The metabolic disease area is on a roll, driven by its growth potential and high unmet needs. GLP-1 receptor agonists are emerging as a disruptive technology on the market, with clinical trial data increasingly validating their effectiveness in managing obesity and improving cardiovascular and metabolic health.

These promising prospects are reflected in recent M&A activity like Roche and Sanofi’s acquisition of Carmot Therapeutics for $2.9 billion in Q1 2024 and Provention Bio for $2.8 billion in 2023 [7]—and are expected to continue in the coming years.

 

Radiopharmaceuticals on the rise in H1 2024

While still a relatively young modality, with the first approvals dating back to 2018, radiopharmaceuticals has really built traction in the market of late.

Two deals were completed in the first half of 2024 with BMS acquisition of RayzeBio for $4.1 billion, and AstraZeneca acquiring Fusion Pharmaceuticals for $2.4 billion—and another deal announced by Novartis, which should acquire Mariana Oncology for approximately $1 billion [8].

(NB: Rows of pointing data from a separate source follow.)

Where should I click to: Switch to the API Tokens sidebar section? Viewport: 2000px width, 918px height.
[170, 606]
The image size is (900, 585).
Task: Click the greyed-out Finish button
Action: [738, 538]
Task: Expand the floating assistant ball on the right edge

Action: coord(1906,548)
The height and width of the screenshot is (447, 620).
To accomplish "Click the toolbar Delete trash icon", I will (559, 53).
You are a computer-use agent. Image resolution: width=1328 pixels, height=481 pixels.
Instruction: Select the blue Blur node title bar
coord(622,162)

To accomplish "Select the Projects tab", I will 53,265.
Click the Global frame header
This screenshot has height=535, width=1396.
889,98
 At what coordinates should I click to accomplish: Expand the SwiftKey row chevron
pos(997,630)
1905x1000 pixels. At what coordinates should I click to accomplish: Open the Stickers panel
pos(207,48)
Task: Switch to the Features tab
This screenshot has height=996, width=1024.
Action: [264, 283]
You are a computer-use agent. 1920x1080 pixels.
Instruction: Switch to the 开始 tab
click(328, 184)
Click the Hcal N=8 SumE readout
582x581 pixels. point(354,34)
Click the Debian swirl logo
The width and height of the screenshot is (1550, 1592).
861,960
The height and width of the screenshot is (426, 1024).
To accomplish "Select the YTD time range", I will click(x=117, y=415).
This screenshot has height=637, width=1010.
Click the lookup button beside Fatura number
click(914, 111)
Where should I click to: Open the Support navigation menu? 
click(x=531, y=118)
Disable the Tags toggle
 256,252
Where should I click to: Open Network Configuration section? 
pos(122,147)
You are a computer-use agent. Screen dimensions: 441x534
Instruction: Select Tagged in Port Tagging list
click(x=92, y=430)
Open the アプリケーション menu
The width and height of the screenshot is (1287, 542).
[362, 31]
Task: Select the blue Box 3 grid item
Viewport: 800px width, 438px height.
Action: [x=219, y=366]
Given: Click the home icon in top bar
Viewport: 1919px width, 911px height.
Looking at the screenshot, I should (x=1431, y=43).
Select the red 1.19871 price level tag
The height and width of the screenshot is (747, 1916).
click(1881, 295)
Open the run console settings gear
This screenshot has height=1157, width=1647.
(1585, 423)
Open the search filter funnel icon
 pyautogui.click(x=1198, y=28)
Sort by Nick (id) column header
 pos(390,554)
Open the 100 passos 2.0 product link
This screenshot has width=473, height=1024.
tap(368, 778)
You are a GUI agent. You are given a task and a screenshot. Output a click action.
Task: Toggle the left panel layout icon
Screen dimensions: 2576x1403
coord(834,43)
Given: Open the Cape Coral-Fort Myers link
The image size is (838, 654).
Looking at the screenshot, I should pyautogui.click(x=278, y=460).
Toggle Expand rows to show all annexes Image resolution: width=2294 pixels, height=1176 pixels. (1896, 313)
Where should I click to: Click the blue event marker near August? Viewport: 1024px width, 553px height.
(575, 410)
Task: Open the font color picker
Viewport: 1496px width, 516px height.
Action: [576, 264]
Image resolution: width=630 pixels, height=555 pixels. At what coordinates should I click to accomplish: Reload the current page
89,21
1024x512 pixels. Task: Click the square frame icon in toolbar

With both completed transaction focusing on the oncology market, these 2 deals align with the ongoing surge in oncology (Figure 6)—as radiopharmaceuticals have become an attractive alternative to traditional radiation therapy for treating certain cancers.

 

REPORT'S METHODOLOGY


To analyze the M&A activities of each year’s Pharma Top 10, we have combined a dot plot analysis with an algorithm designed to measure the minimal distance between deal values.

This approach enabled us to determine 3 distinct clusters, based on deal sizes and strategic focus.

By categorizing M&A activities into these three groups, we provide a clearer understanding of the strategic priorities and investment patterns of top pharmaceutical companies, reflecting their approach to building long-term value and achieving sustainable growth.